Deputy Procurator-General of the Supreme People's Procuratorate
- In office August 2004 – April 2014

Procurator-General of the Zhejiang Provincial People's Procuratorate
- In office January 2003 – August 2004

Vice Chairman of the Zhejiang Provincial Commission for Discipline Inspection
- In office July 2001 – January 2003

Personal details
- Born: June 1950 (age 76) Yiwu, Zhejiang, China
- Alma mater: Southwest University of Political Science and Law; Party School of the Zhejiang Provincial Committee
- Occupation: Senior Prosecutor, Second Class

= Zhu Xiaoqing =

Chinese politician

Zhu Xiaoqing (朱孝清; born June 1950) is a Chinese jurist and former senior prosecutor who held several major positions in Zhejiang Province and at the national level. He served as procurator-general of the Zhejiang Provincial People's Procuratorate, vice chairman of the Zhejiang Provincial Commission for Discipline Inspection, and later as deputy procurator-general and a member of the Procuratorial Committee of the Supreme People's Procuratorate. He is currently a vice chair of the Academic Committee of the China Law Society.

== Biography ==
Zhu Xiaoqing was born in Yiwu, Zhejiang Province. Following the reinstatement of the national college entrance examination in 1978, Zhu was admitted to the Southwest University of Political Science and Law. He joined the Chinese Communist Party in April 1980 and graduated in 1982 with a degree in law. That same year, he began working at the Zhejiang Provincial People's Procuratorate.

Between 1984 and 1988, Zhu served as deputy director and later director of the Research Office of the Zhejiang Provincial People's Procuratorate, as well as deputy procurator of the West Lake District People's Procuratorate in Hangzhou. In September 1988, he became deputy procurator-general and a member of the Party Group of the Zhejiang Provincial People's Procuratorate. He was promoted in May 1994 to deputy procurator-general and deputy secretary of the Procuratorate's Party Group.

In July 2001, Zhu was appointed vice chairman of the Zhejiang Provincial Commission for Discipline Inspection and concurrently served as head of the provincial Department of Supervision. In January 2003, he became procurator-general and Party secretary of the Zhejiang Provincial People's Procuratorate.

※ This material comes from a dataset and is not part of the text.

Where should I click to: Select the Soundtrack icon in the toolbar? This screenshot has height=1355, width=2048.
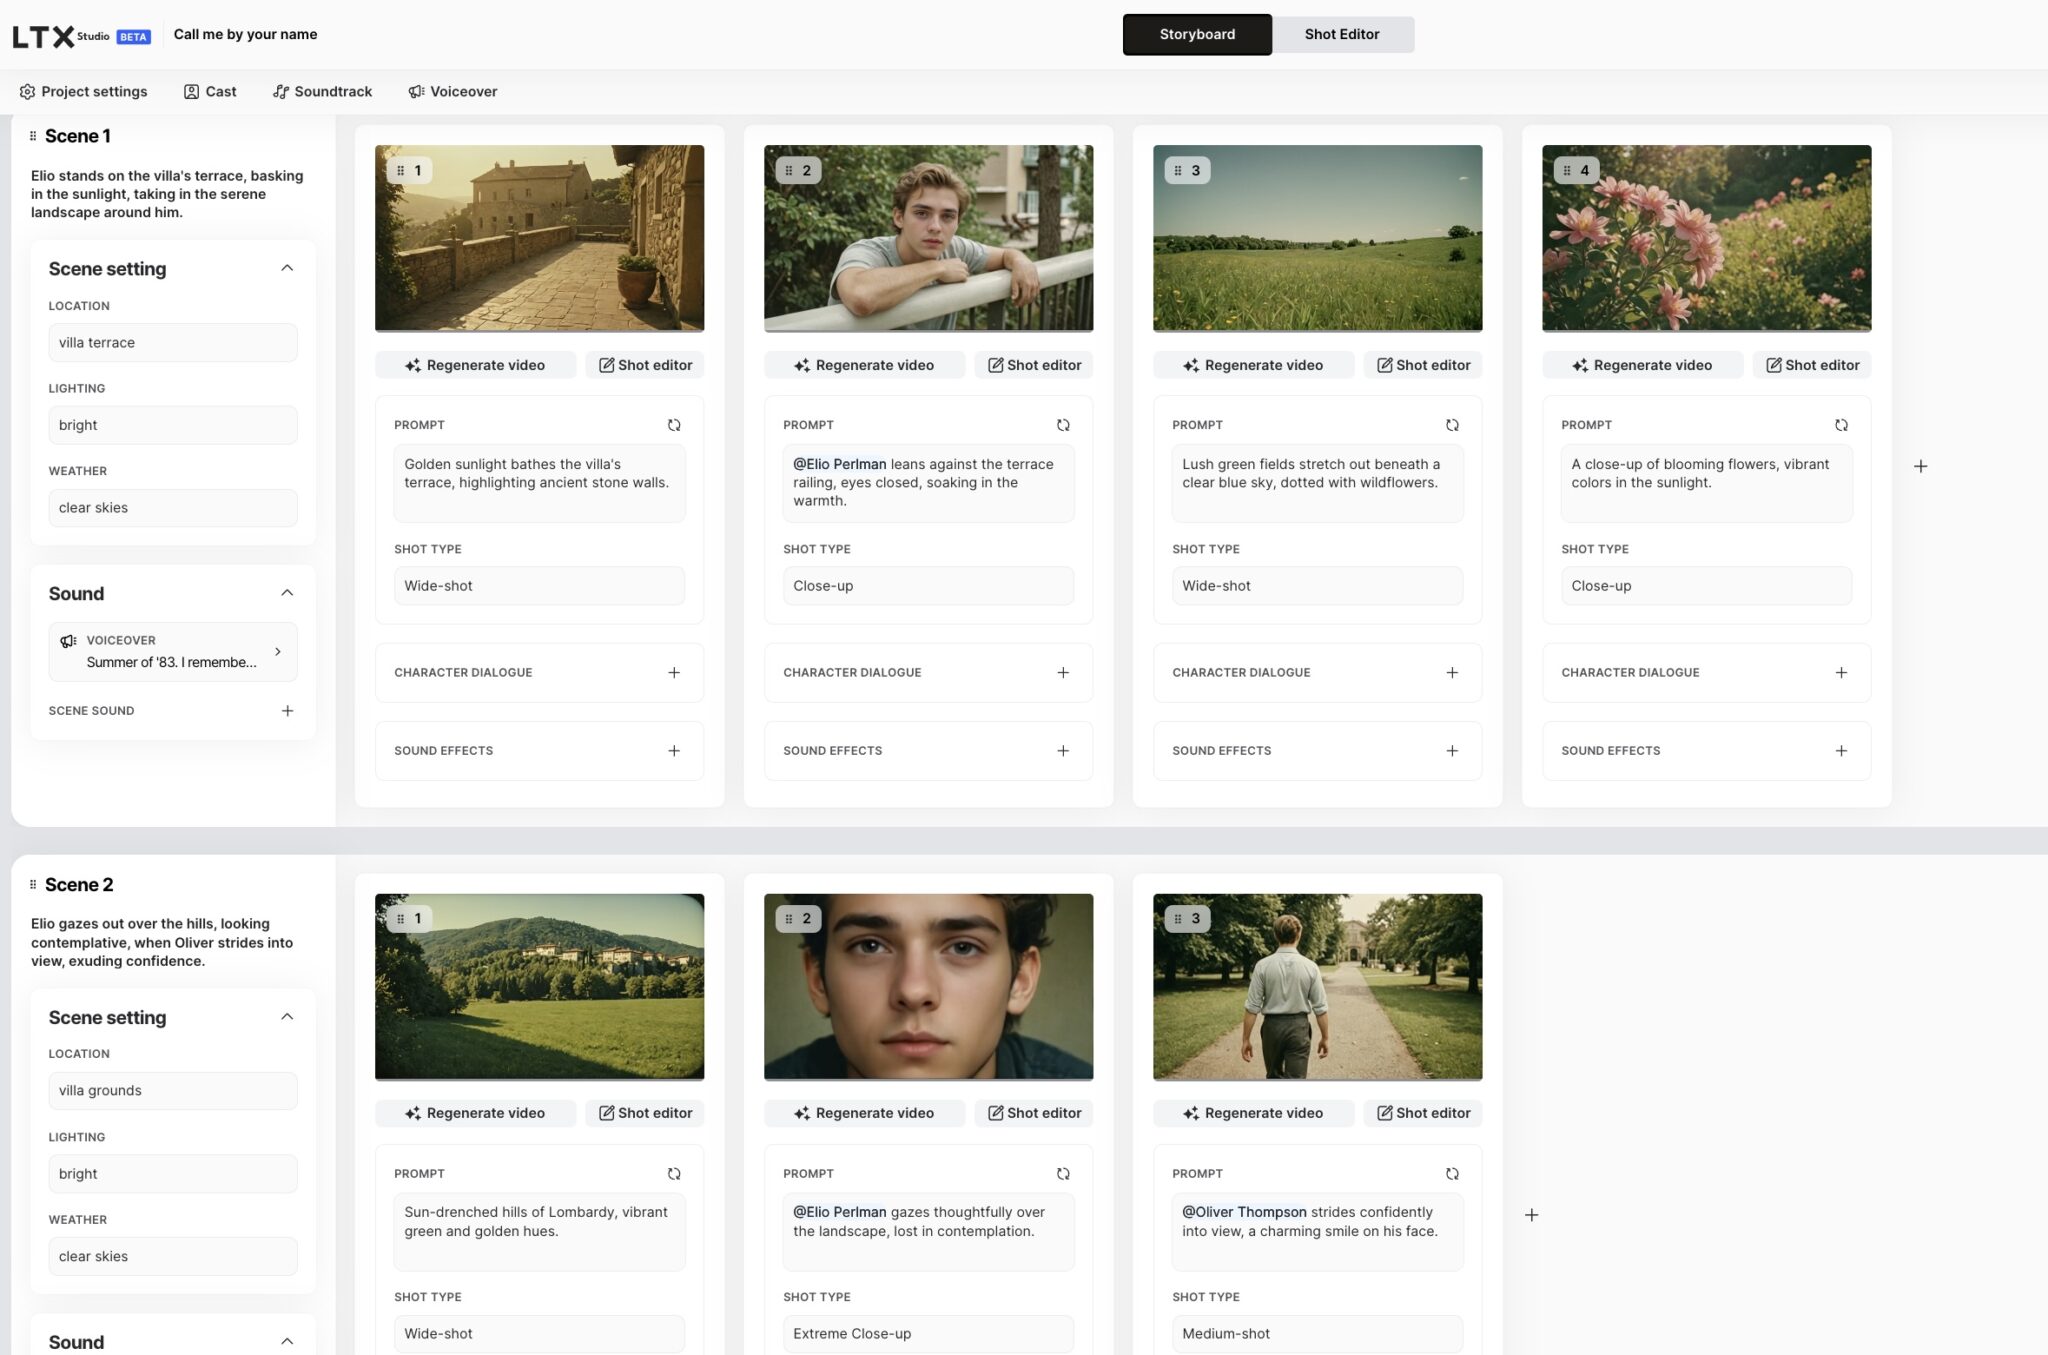point(280,91)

Zhu was appointed deputy procurator-general of the Supreme People's Procuratorate in August 2004 and became a member of its Procuratorial Committee. He was elected a standing committee member of the 11th National Committee of the Chinese People's Political Consultative Conference in March 2008, and of the 12th National Committee in March 2013. He also held concurrent positions such as vice president of the China Law Society and vice president of the China Criminal Law Research Association.